If you were going out for a lunch date with a friend, would all you discuss is one topic? Ed and I have a formerly close friend who only had three topics of discussion. Every phone conversation would be those three topics and nothing else. Eventually, we drifted apart-and I understand that this was the same for friends who also live near this person-she did the same when others would meet her for lunch.

R's rant is one I agree with: I love animals and would have a houseful if I could. Common sense guides my desire to be a responsible and loving pet owner, as I'm sure it does others. The 25 people in my feed who are posting nothing but pet rescue notices don't realize that 10 to 20 posts times 25 people is annoying and leads to hiding them from the feed.

As R said, I want to know more about YOU, not the animals that I would be irresponsible in taking in. I do not have the time, nor the space, to care for them properly. To me, it's like that Sarah MacLachlan SPCA public service commercial on non-stop repeat. Those posts do not compel a non-animal lover to instantly go rescue one, and it just makes responsible animal lovers feel horrible that they cannot rescue them all.

The other topic R ranted about, religion, isn't as bad on my wall, as I have way more non-Christian, agnostic, and atheist friends than she does-but it's the same concept. Those who believe choose to follow the faith they have in the way they see fit.



Finally, this bullshit (which was posted ON R's wall) has GOT to stop:


Full disclosure: A friend did this one to annoy R after she'd posted her rant.

Posts like this one sent her over the edge. Frankly, I can't blame her. Liking or sharing pictures like this will NOT change what happens in life, nor will bad luck befall you if you don't.
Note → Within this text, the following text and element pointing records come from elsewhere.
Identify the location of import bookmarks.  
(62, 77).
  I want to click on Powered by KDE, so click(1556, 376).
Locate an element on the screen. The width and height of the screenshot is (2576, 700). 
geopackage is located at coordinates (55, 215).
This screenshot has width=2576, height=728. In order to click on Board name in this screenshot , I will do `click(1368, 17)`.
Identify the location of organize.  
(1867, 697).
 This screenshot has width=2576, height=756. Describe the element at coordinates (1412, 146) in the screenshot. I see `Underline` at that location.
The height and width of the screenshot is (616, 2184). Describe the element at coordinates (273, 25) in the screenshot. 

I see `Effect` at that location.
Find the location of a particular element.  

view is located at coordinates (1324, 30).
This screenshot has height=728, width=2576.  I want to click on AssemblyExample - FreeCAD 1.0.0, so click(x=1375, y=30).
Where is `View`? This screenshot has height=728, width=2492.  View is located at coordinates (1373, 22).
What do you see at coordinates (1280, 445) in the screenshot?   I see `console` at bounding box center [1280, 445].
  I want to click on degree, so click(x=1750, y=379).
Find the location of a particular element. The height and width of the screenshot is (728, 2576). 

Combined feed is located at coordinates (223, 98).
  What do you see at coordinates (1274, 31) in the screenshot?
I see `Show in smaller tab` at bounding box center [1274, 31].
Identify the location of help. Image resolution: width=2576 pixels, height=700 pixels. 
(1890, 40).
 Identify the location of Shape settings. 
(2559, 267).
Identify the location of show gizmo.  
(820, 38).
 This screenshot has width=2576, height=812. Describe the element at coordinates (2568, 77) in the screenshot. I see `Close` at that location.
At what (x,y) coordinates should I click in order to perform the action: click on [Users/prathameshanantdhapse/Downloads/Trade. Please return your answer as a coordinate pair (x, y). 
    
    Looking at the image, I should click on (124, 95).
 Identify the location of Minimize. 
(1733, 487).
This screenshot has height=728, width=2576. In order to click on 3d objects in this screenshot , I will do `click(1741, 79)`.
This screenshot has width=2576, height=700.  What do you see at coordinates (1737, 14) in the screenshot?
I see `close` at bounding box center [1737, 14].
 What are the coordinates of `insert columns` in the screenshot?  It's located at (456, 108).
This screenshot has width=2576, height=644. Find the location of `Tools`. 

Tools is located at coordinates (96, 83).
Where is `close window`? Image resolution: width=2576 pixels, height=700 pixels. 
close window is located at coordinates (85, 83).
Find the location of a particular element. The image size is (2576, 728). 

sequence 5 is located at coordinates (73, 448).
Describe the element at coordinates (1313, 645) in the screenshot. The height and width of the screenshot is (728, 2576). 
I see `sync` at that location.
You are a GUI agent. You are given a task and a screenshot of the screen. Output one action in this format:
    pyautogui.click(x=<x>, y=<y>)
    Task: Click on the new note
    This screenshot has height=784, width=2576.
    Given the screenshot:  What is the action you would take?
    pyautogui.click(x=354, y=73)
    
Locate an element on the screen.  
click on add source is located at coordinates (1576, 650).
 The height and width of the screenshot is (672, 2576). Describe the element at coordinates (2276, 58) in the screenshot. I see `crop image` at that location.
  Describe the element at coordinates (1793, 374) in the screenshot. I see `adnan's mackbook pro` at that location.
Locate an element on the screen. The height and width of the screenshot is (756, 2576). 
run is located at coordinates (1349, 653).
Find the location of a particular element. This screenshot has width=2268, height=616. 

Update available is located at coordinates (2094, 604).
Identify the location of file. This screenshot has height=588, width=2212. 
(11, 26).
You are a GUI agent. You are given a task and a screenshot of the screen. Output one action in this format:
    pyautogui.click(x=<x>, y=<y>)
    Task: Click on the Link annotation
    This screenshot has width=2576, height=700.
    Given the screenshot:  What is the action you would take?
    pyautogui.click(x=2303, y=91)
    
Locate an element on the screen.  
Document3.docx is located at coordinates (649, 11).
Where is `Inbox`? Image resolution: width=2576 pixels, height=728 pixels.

I recently suggested hiding people from her feed, as I've resorted to doing, because this is just too much.

How do you handle the problem of friends who only post one topic over and over?

Comments

Unknown said…
I did the passive agressive thing, which makes me feel a little bit dirty. I did at one time unfriend them on facebook, because I do not have to be friends with everyone, but was talking into refriending them a later time. So made a special list, I called "restricted". People on my restricted list still see me as on their friends list, but other than profile pic changes, they do not see anything I post. I also make sure I am not following what they post, so most of what they share, I just don't have to see.